::: Provided passage

Zimbabwe narrowed its trade deficit to $2.87 billion in the first 10 months of the year from $3.8 billion in the same period in 2013, latest trade data from the national statistics agency shows.
Figures from the Zimbabwe National Statistics Agency (Zimstat)show that imports between January and October amounted to $5.29 billion while exports trailed at $2.42 billion as the economy’s continues its reliance on imports due to a faltering local industry.
In prior year, imports in the first 10 months of the year amounted to $6.6 billion while exports stood at $2.8 billion.
Chocked by a host of operational challenges chiefly absence of cheap working capital, antiquated equipment and stiff competition from imports, Zimbabwe’s industry is struggling to redevelop after years of economic downturn.
The Confederation of Zimbabwe Industries says industry is currently operating at 36 percent down from 39.6 percent last year, with an estimated $2 billion required in the short-term to boost industry fortunes.
Government has, however expressed concern at the high level of imports, the bulk of which are consumptive, and has promised to introduce new measures to curtail them in the 2015 budget set for presentation by finance minister Patrick Chinamasa next week.

::::::
::: Dataset extract

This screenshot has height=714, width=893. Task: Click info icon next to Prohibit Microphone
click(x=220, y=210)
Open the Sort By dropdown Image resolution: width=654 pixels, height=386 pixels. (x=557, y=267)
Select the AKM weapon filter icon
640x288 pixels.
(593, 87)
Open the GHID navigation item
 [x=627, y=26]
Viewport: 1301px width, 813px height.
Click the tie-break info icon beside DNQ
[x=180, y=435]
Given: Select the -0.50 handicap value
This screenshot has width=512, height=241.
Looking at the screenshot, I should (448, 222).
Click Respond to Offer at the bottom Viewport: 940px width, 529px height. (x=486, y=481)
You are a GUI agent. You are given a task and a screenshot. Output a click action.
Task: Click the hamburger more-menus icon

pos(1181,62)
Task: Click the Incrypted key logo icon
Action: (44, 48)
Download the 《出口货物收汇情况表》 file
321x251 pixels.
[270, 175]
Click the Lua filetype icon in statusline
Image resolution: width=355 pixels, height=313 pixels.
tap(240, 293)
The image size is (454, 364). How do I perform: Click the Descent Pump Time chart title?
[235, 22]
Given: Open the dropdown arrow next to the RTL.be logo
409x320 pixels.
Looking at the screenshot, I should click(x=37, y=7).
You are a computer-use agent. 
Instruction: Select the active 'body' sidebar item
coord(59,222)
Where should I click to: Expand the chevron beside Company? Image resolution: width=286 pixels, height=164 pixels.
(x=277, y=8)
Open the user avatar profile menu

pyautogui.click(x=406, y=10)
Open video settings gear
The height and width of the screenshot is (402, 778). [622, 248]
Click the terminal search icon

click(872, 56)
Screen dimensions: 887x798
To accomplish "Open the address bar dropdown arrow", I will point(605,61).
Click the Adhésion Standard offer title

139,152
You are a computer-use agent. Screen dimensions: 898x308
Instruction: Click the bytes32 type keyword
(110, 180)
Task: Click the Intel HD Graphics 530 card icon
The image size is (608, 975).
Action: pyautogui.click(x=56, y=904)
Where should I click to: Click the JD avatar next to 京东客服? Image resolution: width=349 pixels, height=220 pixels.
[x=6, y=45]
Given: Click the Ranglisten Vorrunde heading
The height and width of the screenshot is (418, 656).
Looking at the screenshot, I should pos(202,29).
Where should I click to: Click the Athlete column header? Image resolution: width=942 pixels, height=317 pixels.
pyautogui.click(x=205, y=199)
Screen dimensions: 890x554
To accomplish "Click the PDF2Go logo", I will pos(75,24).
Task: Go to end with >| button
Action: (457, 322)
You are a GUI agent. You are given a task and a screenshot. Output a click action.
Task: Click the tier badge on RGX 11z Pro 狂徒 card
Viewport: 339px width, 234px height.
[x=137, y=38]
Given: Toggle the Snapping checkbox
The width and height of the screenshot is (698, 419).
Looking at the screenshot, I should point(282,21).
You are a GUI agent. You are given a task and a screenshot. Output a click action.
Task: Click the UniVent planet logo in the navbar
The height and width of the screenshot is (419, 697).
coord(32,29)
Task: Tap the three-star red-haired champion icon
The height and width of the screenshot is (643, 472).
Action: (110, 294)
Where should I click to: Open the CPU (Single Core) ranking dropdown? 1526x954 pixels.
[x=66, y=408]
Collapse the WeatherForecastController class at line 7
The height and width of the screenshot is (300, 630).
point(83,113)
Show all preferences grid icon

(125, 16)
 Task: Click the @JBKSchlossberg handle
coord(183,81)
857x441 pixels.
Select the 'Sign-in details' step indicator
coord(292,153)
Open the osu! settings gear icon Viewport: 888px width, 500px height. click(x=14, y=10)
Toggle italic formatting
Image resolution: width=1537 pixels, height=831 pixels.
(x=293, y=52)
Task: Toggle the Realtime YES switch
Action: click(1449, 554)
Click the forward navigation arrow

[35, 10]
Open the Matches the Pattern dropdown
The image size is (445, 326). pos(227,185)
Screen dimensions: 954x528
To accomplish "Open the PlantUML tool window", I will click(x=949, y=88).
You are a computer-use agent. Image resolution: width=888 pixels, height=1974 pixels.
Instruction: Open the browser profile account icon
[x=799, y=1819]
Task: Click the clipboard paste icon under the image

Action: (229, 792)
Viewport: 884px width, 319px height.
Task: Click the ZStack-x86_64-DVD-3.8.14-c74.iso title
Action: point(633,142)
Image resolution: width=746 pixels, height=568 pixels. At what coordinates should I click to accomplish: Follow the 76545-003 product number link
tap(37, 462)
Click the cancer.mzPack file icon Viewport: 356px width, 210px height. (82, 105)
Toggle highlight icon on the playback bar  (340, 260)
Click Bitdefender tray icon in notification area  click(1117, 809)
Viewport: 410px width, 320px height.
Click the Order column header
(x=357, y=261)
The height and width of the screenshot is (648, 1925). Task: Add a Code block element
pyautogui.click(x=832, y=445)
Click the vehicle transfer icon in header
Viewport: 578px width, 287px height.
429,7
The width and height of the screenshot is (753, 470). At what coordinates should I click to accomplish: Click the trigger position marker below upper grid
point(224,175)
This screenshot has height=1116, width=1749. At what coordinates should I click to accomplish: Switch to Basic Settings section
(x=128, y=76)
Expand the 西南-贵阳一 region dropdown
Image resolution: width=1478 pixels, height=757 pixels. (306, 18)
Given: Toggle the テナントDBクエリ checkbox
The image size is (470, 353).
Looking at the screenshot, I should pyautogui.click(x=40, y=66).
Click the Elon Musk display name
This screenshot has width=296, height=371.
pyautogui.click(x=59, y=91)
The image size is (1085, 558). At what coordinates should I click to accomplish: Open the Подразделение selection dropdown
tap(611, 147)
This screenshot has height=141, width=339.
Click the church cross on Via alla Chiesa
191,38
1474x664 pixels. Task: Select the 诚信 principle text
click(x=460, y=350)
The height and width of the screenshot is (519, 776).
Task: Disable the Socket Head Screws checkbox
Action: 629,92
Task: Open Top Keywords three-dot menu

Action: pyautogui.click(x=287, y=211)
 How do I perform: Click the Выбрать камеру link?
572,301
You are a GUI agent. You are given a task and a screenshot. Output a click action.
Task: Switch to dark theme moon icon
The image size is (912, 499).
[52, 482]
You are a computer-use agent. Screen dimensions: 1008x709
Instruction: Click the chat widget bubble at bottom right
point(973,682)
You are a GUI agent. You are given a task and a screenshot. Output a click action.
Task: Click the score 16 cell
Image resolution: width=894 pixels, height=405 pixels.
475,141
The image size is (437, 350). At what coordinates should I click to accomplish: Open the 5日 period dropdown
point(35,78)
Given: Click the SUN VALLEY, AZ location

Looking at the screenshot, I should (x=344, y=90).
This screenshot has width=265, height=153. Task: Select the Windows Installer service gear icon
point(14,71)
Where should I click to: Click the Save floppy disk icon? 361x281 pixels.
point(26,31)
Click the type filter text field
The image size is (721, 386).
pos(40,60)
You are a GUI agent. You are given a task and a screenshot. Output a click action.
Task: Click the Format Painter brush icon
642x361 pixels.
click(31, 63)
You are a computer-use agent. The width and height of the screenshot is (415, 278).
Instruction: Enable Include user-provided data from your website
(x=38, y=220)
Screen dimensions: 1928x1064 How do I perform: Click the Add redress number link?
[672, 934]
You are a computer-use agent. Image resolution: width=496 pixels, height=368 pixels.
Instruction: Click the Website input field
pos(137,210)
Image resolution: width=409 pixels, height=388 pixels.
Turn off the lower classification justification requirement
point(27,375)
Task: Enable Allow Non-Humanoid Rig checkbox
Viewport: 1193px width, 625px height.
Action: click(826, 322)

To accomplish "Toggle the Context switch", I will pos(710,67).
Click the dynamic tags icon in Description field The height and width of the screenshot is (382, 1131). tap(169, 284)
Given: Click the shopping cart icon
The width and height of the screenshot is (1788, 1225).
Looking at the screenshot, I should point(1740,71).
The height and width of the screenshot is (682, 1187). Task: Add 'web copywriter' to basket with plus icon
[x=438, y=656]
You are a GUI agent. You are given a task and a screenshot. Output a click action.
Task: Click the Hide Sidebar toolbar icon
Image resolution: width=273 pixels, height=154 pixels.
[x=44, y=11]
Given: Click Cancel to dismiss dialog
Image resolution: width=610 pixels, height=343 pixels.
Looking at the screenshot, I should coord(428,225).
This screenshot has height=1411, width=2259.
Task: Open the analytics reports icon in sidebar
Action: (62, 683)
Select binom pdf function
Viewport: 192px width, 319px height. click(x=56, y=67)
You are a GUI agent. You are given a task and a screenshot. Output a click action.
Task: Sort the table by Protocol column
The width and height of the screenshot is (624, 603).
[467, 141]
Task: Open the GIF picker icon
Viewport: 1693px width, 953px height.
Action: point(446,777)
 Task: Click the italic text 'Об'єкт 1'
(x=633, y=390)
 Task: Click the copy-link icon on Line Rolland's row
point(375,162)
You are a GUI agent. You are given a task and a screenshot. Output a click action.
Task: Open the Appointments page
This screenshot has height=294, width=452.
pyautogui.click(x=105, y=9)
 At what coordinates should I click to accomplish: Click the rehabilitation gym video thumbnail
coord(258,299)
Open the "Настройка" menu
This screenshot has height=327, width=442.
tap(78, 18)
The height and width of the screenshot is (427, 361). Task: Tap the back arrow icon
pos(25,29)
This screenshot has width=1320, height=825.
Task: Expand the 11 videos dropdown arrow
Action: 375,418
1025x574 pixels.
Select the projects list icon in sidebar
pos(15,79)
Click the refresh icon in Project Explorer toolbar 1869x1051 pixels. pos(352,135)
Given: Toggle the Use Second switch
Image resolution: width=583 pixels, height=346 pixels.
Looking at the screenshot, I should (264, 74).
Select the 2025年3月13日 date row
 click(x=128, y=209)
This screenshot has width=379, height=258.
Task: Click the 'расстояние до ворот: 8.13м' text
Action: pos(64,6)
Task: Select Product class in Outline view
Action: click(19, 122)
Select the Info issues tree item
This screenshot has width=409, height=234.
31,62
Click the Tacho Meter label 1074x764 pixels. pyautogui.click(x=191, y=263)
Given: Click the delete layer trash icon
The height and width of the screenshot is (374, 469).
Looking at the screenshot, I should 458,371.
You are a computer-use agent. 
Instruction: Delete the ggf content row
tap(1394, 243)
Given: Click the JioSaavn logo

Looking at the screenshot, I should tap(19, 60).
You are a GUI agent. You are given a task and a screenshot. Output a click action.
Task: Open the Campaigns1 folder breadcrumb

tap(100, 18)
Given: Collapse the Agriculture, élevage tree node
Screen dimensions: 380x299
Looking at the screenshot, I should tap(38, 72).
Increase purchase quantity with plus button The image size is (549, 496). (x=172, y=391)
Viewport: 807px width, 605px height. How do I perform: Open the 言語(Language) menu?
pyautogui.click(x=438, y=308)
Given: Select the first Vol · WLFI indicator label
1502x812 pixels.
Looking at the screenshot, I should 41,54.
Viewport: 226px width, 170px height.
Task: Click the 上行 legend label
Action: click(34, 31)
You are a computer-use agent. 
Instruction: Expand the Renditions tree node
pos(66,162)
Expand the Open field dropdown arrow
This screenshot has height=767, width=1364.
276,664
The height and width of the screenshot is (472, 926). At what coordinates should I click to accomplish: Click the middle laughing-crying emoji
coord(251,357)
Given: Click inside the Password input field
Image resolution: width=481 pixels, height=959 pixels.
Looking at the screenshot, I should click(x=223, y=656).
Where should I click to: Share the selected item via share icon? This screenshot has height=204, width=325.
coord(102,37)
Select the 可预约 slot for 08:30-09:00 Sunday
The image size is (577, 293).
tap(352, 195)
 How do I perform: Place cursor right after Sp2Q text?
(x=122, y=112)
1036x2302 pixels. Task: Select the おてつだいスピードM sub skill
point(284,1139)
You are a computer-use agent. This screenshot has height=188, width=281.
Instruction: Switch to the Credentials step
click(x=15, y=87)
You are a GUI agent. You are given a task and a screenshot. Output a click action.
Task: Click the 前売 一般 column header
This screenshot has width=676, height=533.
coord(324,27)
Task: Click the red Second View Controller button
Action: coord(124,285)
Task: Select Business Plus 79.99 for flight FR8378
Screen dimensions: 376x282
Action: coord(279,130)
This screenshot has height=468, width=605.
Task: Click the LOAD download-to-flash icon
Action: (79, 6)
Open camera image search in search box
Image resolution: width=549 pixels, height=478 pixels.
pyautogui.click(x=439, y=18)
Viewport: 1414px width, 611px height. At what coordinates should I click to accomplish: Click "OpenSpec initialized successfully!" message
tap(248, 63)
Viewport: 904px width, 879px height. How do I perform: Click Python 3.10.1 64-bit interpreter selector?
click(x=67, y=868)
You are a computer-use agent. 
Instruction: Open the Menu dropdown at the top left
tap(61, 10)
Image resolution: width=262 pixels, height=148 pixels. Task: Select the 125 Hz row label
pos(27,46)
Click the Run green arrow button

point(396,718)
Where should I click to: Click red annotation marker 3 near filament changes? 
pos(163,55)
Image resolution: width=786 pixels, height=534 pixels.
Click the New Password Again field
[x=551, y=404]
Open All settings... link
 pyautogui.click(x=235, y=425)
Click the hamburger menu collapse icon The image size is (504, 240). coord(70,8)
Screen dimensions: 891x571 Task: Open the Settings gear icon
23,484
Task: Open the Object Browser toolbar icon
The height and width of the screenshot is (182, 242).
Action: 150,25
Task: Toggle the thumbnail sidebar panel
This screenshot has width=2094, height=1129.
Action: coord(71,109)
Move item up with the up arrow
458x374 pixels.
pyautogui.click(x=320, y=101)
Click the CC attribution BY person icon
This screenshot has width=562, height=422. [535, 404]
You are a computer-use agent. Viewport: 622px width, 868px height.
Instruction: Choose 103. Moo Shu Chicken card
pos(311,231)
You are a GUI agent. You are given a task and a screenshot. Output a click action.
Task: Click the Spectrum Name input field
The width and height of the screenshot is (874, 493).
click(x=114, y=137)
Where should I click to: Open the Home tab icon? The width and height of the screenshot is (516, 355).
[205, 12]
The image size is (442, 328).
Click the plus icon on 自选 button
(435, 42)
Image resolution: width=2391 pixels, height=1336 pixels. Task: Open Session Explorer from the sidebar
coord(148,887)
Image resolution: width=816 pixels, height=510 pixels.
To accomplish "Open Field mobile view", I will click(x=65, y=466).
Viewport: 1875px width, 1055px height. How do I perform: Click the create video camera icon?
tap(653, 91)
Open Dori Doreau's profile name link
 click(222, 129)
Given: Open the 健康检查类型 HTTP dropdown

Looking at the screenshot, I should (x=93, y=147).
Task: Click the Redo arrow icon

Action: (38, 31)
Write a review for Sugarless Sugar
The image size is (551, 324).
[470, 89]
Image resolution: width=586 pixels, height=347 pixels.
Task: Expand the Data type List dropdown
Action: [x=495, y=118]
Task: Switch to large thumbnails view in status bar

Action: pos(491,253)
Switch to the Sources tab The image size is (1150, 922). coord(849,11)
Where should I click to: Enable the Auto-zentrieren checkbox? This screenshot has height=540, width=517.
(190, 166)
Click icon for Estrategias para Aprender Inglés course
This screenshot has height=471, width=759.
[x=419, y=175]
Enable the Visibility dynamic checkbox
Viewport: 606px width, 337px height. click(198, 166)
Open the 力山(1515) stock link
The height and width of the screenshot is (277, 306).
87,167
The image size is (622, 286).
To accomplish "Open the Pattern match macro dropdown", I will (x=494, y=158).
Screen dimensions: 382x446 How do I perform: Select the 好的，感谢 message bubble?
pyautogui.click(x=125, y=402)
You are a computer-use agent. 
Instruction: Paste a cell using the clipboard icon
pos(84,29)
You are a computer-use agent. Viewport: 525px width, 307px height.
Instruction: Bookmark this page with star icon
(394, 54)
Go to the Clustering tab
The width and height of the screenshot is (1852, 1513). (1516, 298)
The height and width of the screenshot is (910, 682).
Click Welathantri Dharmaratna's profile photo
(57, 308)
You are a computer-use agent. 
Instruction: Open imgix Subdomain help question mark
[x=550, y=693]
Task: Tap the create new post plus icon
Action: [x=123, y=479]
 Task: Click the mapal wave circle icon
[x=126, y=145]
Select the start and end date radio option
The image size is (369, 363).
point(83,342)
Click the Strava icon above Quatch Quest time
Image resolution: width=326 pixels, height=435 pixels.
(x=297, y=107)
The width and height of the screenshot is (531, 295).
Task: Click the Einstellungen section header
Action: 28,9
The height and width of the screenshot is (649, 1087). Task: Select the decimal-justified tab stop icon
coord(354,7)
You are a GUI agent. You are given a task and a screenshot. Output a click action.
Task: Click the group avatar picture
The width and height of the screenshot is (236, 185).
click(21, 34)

::::::

◆ Required tasks
1: From the Zimbabwe trade report, quote the words from "Chocked by a" up to and including "of economic downturn.".
2: Answer these questions from the Zimbabwe trade report:
(a) What was Zimbabwe's trade deficit for the first 10 months of the year?
(b) At what percentage does the Confederation of Zimbabwe Industries say industry is currently operating?
(c) Who is set to present the 2015 budget?
3: List every dollar amount that appears in the Zimbabwe trade report.

◆ Solutions in order
1:
Chocked by a host of operational challenges chiefly absence of cheap working capital, antiquated equipment and stiff competition from imports, Zimbabwe’s industry is struggling to redevelop after years of economic downturn.

2:
(a) $2.87 billion
(b) 36 percent
(c) Finance minister Patrick Chinamasa

3: $2.87 billion, $3.8 billion, $5.29 billion, $2.42 billion, $6.6 billion, $2.8 billion, $2 billion